> Work item:
In the entries below, the word "agent" appears on some lines. Copy each of those lines.

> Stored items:
__________________________________________________

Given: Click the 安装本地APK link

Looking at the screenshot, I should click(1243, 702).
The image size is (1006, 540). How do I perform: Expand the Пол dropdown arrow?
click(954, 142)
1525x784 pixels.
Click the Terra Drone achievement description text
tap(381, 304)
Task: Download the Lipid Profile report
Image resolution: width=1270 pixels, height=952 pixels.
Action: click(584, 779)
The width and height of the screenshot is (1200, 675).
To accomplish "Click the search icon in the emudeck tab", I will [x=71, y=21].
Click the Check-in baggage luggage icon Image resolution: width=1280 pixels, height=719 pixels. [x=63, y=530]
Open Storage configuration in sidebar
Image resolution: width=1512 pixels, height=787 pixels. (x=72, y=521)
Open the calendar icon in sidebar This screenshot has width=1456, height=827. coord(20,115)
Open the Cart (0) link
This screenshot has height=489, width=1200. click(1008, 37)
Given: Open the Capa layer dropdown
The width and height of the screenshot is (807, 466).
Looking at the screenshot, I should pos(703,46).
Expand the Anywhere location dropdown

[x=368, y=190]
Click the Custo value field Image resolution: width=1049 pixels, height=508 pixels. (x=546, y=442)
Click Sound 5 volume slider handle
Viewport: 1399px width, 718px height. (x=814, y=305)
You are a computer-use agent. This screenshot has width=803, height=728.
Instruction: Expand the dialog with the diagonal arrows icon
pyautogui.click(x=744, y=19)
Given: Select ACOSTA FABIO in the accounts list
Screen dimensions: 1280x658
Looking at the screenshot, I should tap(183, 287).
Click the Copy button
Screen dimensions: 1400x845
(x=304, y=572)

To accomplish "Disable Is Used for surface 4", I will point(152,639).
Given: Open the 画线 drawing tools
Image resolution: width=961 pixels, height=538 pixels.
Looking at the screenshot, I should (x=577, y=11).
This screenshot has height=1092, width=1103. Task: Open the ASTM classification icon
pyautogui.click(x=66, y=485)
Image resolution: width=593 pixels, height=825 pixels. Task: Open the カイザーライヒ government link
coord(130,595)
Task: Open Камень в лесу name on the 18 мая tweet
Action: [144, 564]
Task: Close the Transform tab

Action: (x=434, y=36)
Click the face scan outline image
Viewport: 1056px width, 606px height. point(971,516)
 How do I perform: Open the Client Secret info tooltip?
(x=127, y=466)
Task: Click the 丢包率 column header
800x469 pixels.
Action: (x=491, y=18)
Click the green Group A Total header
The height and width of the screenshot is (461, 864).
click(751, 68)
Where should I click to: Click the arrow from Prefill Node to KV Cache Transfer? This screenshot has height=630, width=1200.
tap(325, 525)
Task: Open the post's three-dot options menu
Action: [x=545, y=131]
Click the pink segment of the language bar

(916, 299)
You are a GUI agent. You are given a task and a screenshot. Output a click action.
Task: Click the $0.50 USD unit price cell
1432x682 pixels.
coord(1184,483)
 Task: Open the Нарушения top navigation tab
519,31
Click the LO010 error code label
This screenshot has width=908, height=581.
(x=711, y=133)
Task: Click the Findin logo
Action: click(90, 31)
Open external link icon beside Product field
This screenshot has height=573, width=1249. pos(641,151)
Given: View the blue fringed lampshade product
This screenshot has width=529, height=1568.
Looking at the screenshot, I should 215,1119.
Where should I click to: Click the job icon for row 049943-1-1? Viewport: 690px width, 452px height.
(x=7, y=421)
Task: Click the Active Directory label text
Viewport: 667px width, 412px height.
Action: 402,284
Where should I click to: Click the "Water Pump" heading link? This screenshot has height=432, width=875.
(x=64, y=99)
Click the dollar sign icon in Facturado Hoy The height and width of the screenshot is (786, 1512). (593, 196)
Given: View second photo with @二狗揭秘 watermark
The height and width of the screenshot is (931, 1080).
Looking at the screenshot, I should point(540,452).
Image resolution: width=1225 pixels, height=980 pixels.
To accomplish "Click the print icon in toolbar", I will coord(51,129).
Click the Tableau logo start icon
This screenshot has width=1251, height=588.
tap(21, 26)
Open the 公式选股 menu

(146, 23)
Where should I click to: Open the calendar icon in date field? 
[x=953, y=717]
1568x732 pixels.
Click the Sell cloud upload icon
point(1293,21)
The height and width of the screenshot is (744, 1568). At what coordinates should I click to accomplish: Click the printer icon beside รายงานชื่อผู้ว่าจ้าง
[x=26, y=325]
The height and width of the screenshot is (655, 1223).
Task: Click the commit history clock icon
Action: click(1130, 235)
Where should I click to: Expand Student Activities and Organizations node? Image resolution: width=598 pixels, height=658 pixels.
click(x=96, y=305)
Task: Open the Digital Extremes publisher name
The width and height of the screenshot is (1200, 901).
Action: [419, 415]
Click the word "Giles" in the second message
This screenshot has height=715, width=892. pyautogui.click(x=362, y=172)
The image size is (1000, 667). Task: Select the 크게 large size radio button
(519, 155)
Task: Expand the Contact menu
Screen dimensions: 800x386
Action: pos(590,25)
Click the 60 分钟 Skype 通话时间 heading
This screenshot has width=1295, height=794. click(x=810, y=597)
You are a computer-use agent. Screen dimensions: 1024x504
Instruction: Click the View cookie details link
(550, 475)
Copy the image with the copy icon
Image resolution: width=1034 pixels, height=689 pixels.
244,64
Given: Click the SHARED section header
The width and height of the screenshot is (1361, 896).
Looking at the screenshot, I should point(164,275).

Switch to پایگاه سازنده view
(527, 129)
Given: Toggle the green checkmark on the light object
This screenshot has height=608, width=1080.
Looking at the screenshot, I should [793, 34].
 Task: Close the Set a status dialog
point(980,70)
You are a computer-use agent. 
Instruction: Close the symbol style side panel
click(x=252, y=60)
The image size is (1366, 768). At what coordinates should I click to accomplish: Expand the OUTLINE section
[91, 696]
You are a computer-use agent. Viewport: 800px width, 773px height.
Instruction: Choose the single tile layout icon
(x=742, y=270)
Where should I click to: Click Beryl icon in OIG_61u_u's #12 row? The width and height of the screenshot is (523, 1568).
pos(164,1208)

__________________________________________________

> Answer box:
You are a computer-use agent. This screenshot has width=803, height=728.
You are a GUI agent. You are given a task and a screenshot. Output a click action.
You are a computer-use agent. Screen dimensions: 1024x504
You are a computer-use agent. 
You are a computer-use agent. Viewport: 800px width, 773px height.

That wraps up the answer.